The Honduran authorities are keeping the exact location, where ruins were spotted during an aerial survey in 2012, a secret, but in fact this “lost city” was shunned by locals. NationalGeographic.com has published the first pictures of the archaeological site.
Archaeologists surveyed and mapped extensive plazas, earthworks, mounds, and an earthen pyramid belonging to a culture that thrived a thousand years ago, and then vanished. The team, which returned from the site last Wednesday, also discovered a remarkable cache of stone sculptures that had lain untouched since the city was abandoned. reports the National Geographic Society website.
Last used as a sanctuary from the Spanish invaders, but from which no-one returned, its white buildings were visible from the river until overgrown in the 1940s. The mystery of the supposed Eden-like paradise from which no tales ever survived did the rest and it slipped into obscurity.
“Ground-truthing” by archaeologists remains to be done but it is thought the remains are consistent with a city that existed between 1000 and 1400 AD, protected by its remoteness from the nearby Aztec and Mayan peoples.
One of the archaeologists on the team just back from the exploratory expedition told National Geographic in an exclusive that the site was pristine, unlooted, and extremely rare. Of particular interest is a cache of ceramics placed as an offering at the base of a pyramid, in what Colorado State University’s Christopher Fisher called a “unique…undisturbed state”.
The last explorer to have claimed entering the city was eccentric Theodore Morde in 1940, bringing thousands of artifacts out of the rain forest, now in America’s Smithsonian collection. He killed himself, taking to the grave the secret of the city’s location, which he feared would be looted. The legend of a giant buried Monkey God statue was told to him by local people. Two years after the discovery, Hollywood director Jacques Tourneur made the memorable Cat People.
The University of Houston was brought in by a couple of filmmakers in 2012 to use Airborne Laser Mapping on a site the pair found promising in their bid to rediscover the site. A lidar scanner was swept across the area, penetrating the thick tropical foliage.
Back in the lab the results stunned the explorers. They revealed a mile-long stretch of the river bank had been shaped by human hand. everything was there; evidence of terracing, mounds, foundations, irrigation, canals and reservoirs. The more they looked, the more they realised this was pre-Colombian.
The National Geographic’s writer and photographer were just part of a team that needed 16 Honduran special forces soldiers to ensure their security and logistic support, including clearing a helicopter landing area. The area is so unspoiled animals come to watch proceedings, and stroll into camp unafraid.
The initial ground investigation leads the team to believe there is more than just the legendary “white city” and its monkey god to discover.
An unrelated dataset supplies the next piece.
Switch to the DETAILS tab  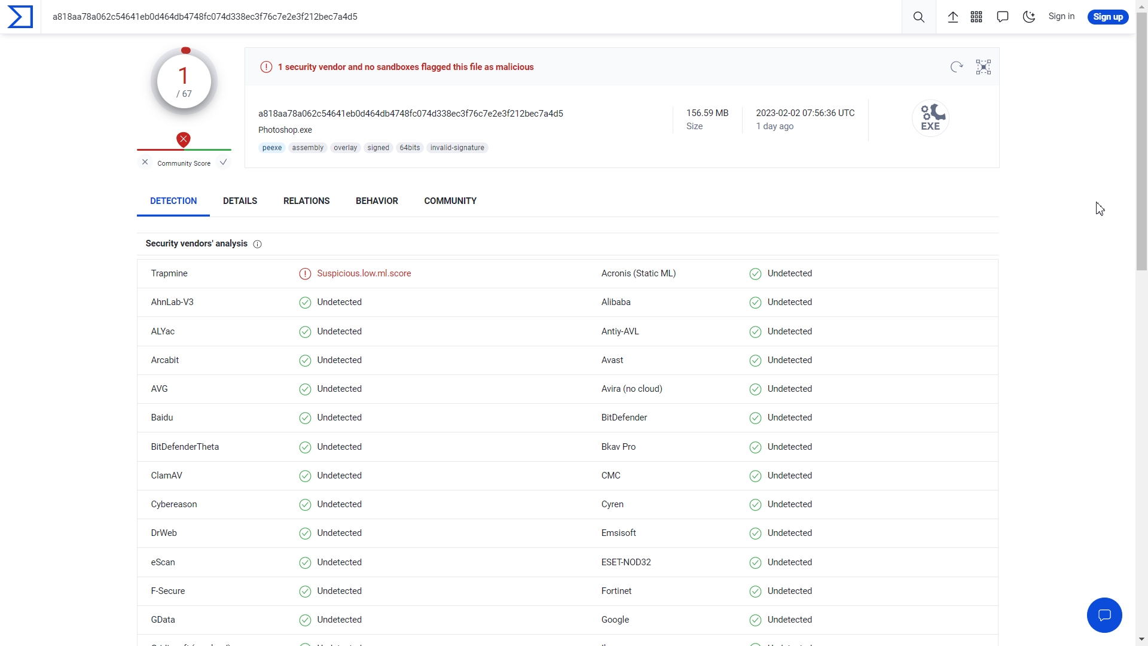[x=240, y=201]
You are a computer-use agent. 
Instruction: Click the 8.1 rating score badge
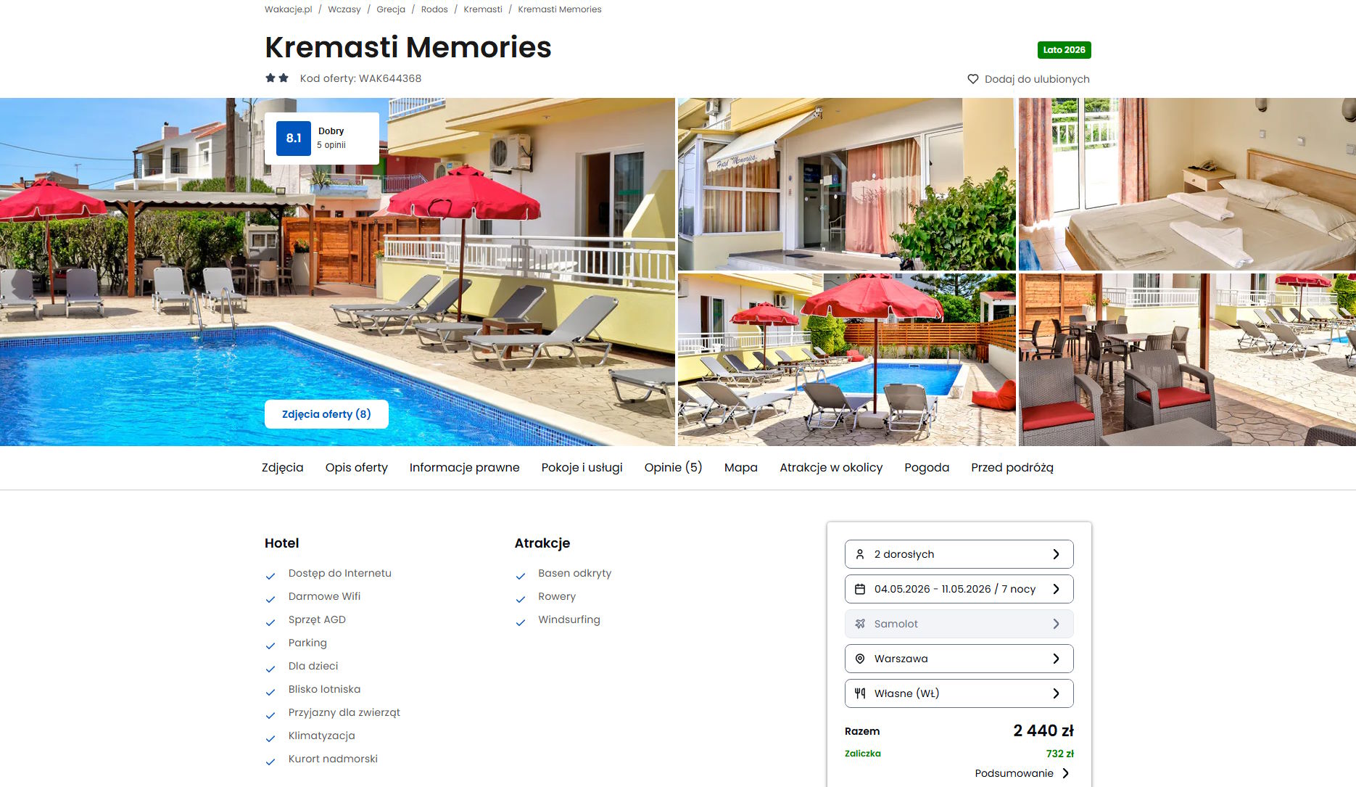tap(294, 138)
They believe that there are more cities to be found over an extensive area that would mean this was a civilisation for which archaeologists do not even have a name yet.
However the Honduran Institute for Anthropology and History warns the rain forest in which these treasures lie is under severe agricultural stress from cattle ranchers keen to cash in on a beef boom, mostly to supply US fast food chains.
Institute director Virgilio Paredes Trapero warns the forest could be gone in eight years if money is not found to save it.